Thursday, April 3, 2014

Bab 14 : NAPAK TILAS



24 November. Tanggal itu meraung-raung bagai sirine mobil ambulans yang menuntutku segera mengambil keputusan. Bersikap egois atau mengantarkan hati pada lara.
Sungguh kuingin sekali bersikap egois. Tapi setiap hatiku bersikeras untuk melakukannya, segumpal rasa lara yang lain hadir lebih dari menghancurkan hati, tapi juga menakuti-nakuti. Kiron akan membenciku selamanya.
Takut itu kerap mengganggu rasa damaiku. Bagaimana mempertanggung-jawabkan kesengajaan yang akan merusak persahabatan dan persaudaraan yang baru kami ikat. Betapa terkutuknya aku, menghilang dari momen penting dalam hidup seseorang yang meskipun gagal tapi telah berusaha membantu mewujudkan harapan kalbu. Aku pun mana mungkin tahan melihat telunjuk-telunjuk menuding sambil mengataiku sebagai seorang teman yang egois.
Akhirnya, kuharus mengantar hati ini pada lara. Lagipula, kalau kuat melihat Bundaran Senayan, kenapa tak berusaha percaya diri menantang Kuta? Terlebih telah tertutup harapan bagiku dan Ahmed untuk bersatu. Setipis kulit ari pun, harapan itu telah tak ada. Harusnya ini cukup
untukku kembali mengunjungi Bali dan tak ijinkan sedih mendera karena kenangan di Pulau Dewata.
Masa lalu, semua itu hanya masa lalu. Aku harus rela menerima kenyataan kalau cintaku dengan Ahmed hanya sebuah masa lalu yang tak lulus menjadi masa depan. Jadi bukankah sudah semestinya kutinggalkan? Sebab Allah menciptakan mata di depan agar manusia selalu menatap ke muka87.
Aku memang harus membuang kenangan, sisa-sisa rindu dan harapan pada Ahmed yang telah lenyap dilahap atmosfir Bangladesh. Atau mungkin, hanyut ditelan tenangnya sungai Padma. Apalagi, ia akan segera bersanding dengan gadis lain. Cepat atau lambat Ahmed akan menerima dan mencintai istrinya, lalu aku pun tersingkir ke pinggir.
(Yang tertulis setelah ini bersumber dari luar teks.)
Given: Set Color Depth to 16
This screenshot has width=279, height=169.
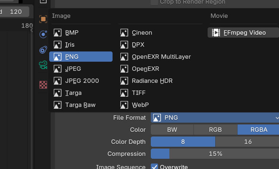Looking at the screenshot, I should [247, 142].
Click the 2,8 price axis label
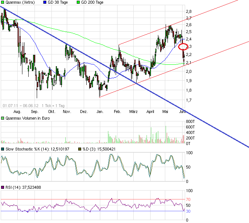The width and height of the screenshot is (249, 223). [189, 11]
Hanya saja, kebetulan ini kembali membuatku ditikam ingatan akan dia dan segala tentangnya. Entah mengapa aku harus ke Bali setiap tanggal ini.
24 November 2006, aku ke Bali bersama Ahmed yang saaat itu menjadi makhluk tersayang di hati. Namun 24 November 2008 ini, aku pergi tanpa siapa pun.  Kini, di ruang tunggu terminal 1A gate 4 ini, aku hanya seorang diri menunggu pesawat ke Bali. Tiada siapa pun bersamaku. Kecuali bayang-bayang masa lalu yang timbul-tenggelam.
Tiada daya dan kekuatan, kecuali atas pertolongan Allah.
Obat penenang itu selalu kuucap manakala hati mulai berdesir nyeri. Nyeri yang timbul saat rasa kehilangan kembali bergelayut mesra.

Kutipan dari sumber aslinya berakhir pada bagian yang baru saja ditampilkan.